### TEKS SUMBER
════════
Sunday, June 17, 2007

Andrew Bird: Armchair Apocrypha (2007)



Andrew Bird adalah musisi dengan kombinasi mematikan: penulis-penyanyi dan multi-instrumentalis.
Buat orang selevel Andrew Bird, stereotip yang muncul adalah musisi dengan musik avant-garde yang tidak nyaman di kuping. Tapi Armchair Apocrypha menghancurkan hipotesis tadi. Album ini luar biasa nyaman, pintar, sangat berwarna, kaya akan bunyi instrumen, mulai dari akustik, elektrik, eksotik, klasik hingga organik seperti suara siulan yang rapuh tetapi indah.

Cara bernyanyi Andrew Bird yang semi-droning di beberapa track mengingatkan gue akan salah satu indie darling Zach Condon, jangan-jangan Zach mengidolakan Andrew?
Tidak seperti musik 3 kord "anti-kemapanan" yang satu album terdengar sama dan membosankan,
Armchair Apocrypha secara mengejutkan punya track yang benar-benar beda satu sama lain walaupun ada benang merahnya. Penulisan liriknya adalah salah satu yang terbaik yang pernah gue baca. Simak sepenggal lirik Armchairs:

I dreamed you were a cosmonaut
of the space between our chairs

And i was a cartographer
of the tangles in your hair

I sighed a song that silence brings
It’s the one that everybody knows
Oh everybody knows

The song that silence sings
nd this was how it goes...
════════
### BARIS DATA

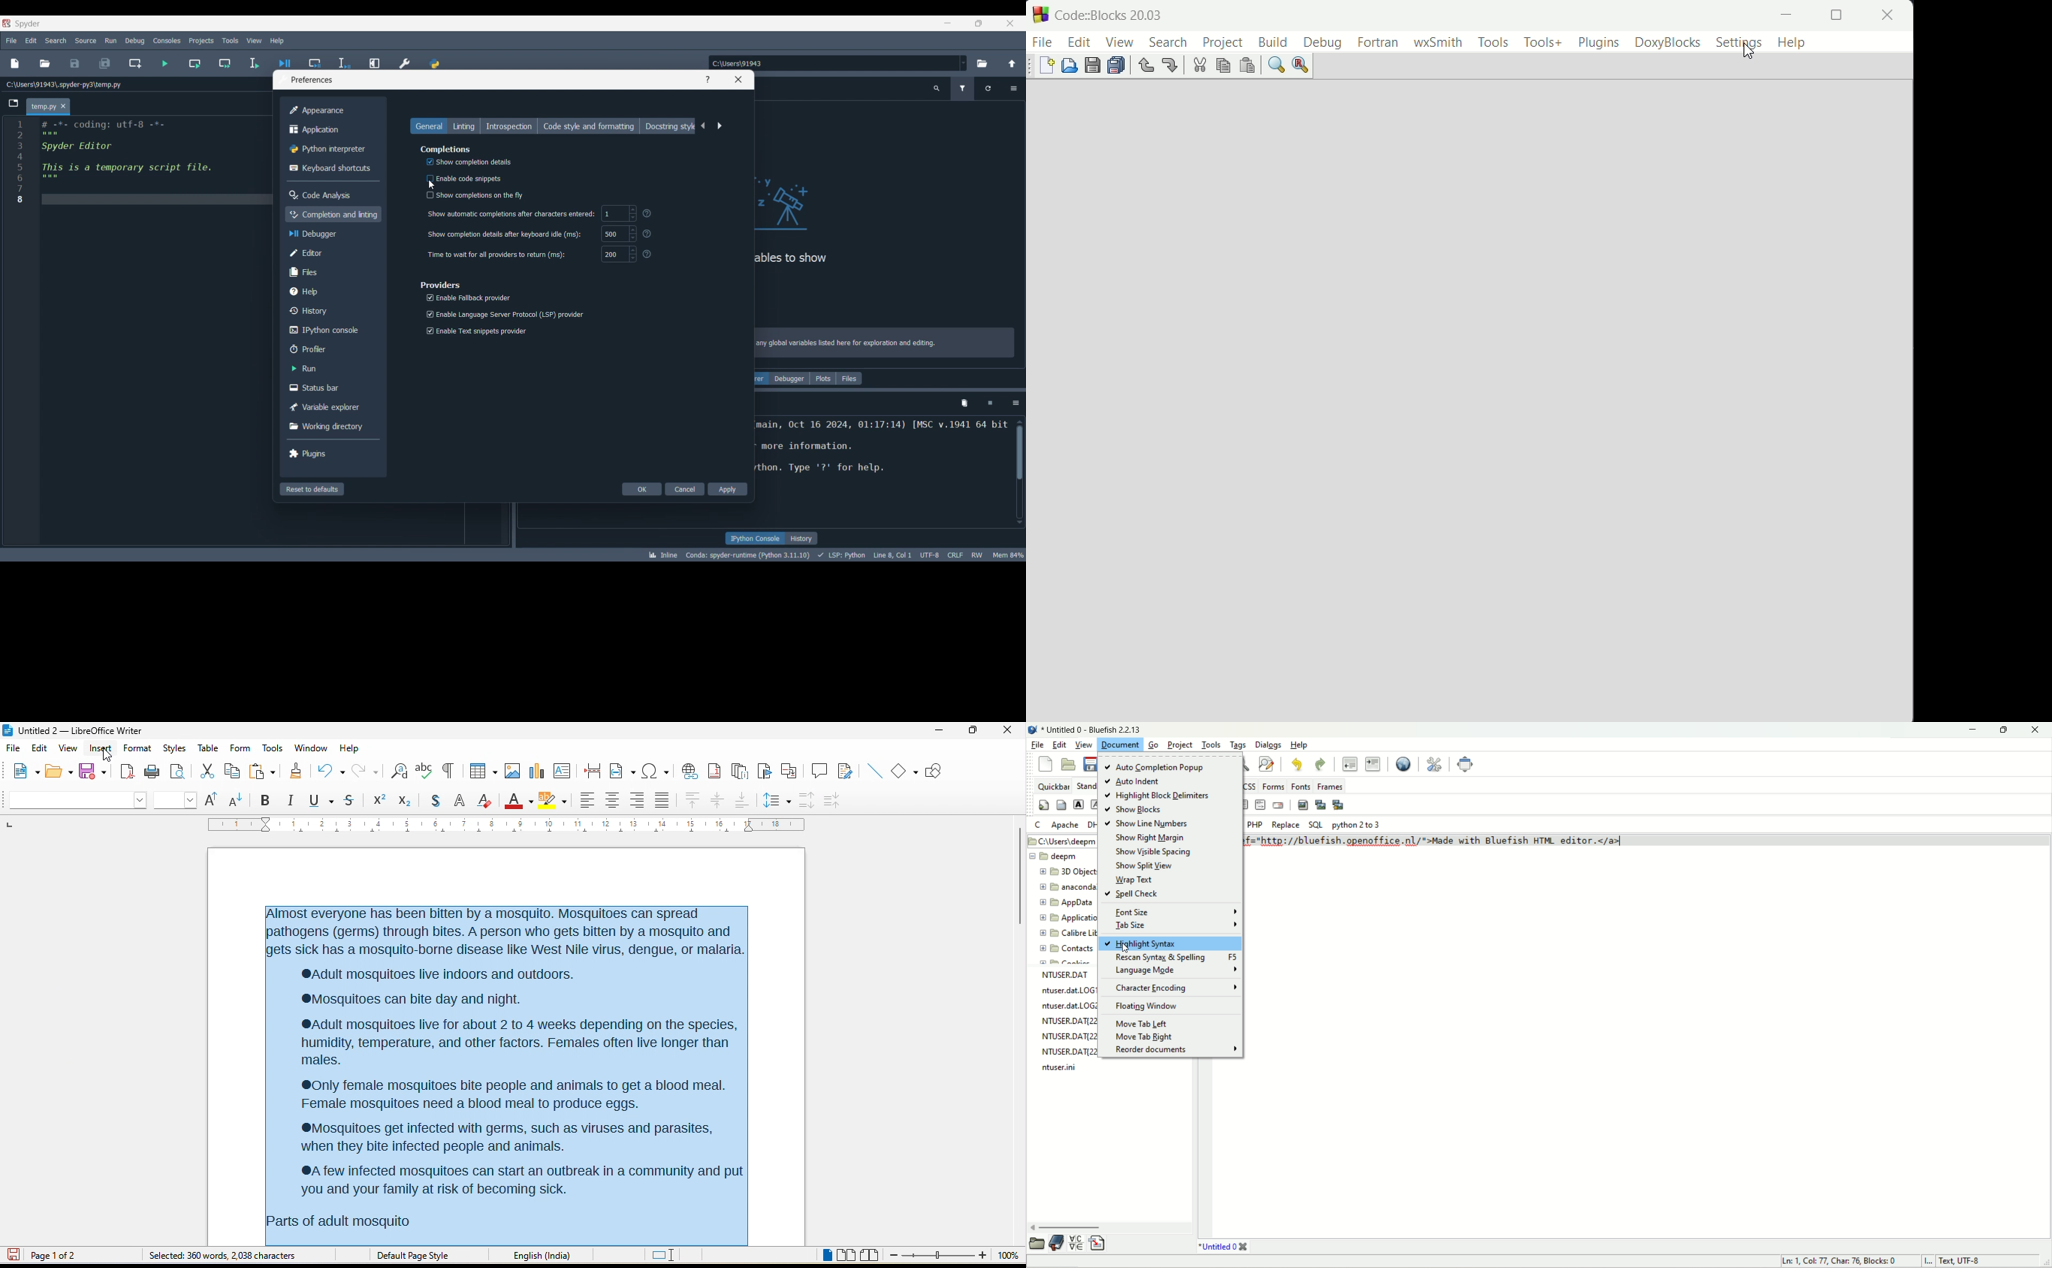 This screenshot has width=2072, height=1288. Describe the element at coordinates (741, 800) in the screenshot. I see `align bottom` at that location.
════════
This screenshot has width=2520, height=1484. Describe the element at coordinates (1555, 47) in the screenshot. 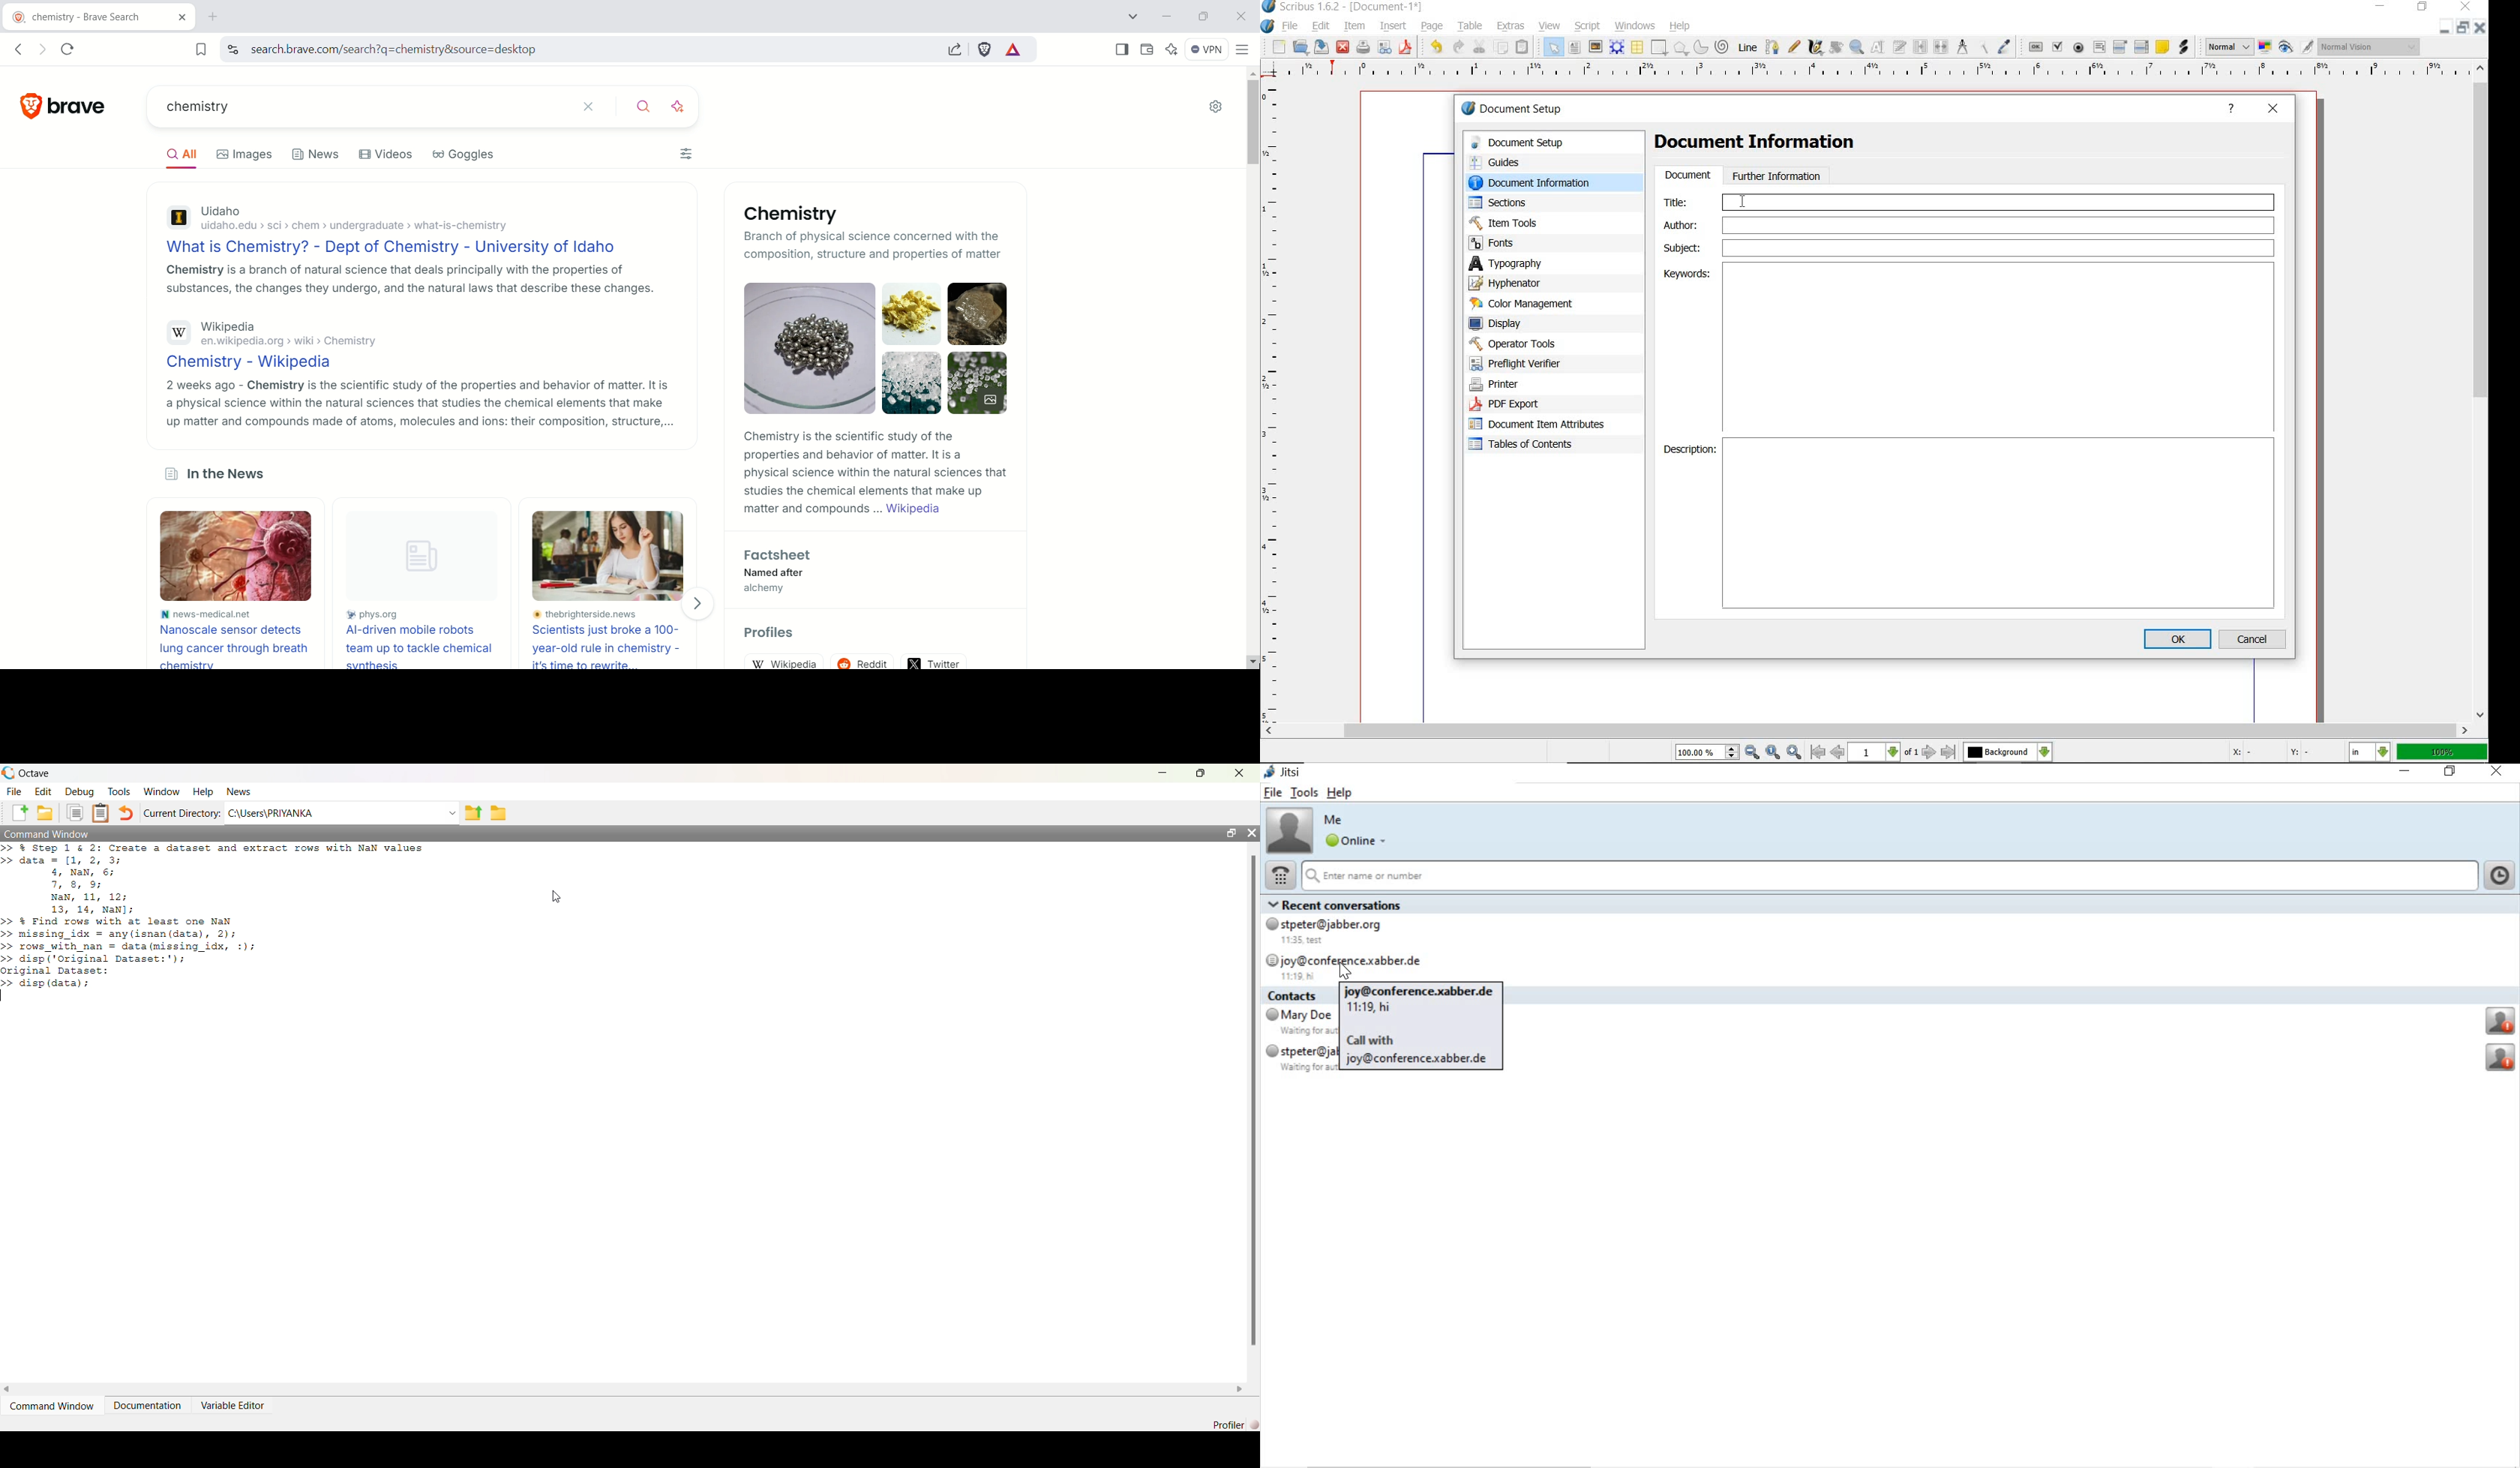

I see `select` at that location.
════════
### DAFTAR TUGAS
#1 Menurut ulasan album Armchair Apocrypha, kombinasi apa yang dimiliki Andrew Bird sebagai musisi?
#2 Tuliskan ulang persis bagian ulasan album Armchair Apocrypha mulai dari "Andrew Bird: Armchair" sampai dengan "Zach mengidolakan Andrew?".
Jawablah hanya berdasarkan ulasan album tersebut.

### JAWABAN TUGAS
#1 Penulis-penyanyi dan multi-instrumentalis.

#2
Andrew Bird: Armchair Apocrypha (2007)



Andrew Bird adalah musisi dengan kombinasi mematikan: penulis-penyanyi dan multi-instrumentalis.
Buat orang selevel Andrew Bird, stereotip yang muncul adalah musisi dengan musik avant-garde yang tidak nyaman di kuping. Tapi Armchair Apocrypha menghancurkan hipotesis tadi. Album ini luar biasa nyaman, pintar, sangat berwarna, kaya akan bunyi instrumen, mulai dari akustik, elektrik, eksotik, klasik hingga organik seperti suara siulan yang rapuh tetapi indah.

Cara bernyanyi Andrew Bird yang semi-droning di beberapa track mengingatkan gue akan salah satu indie darling Zach Condon, jangan-jangan Zach mengidolakan Andrew?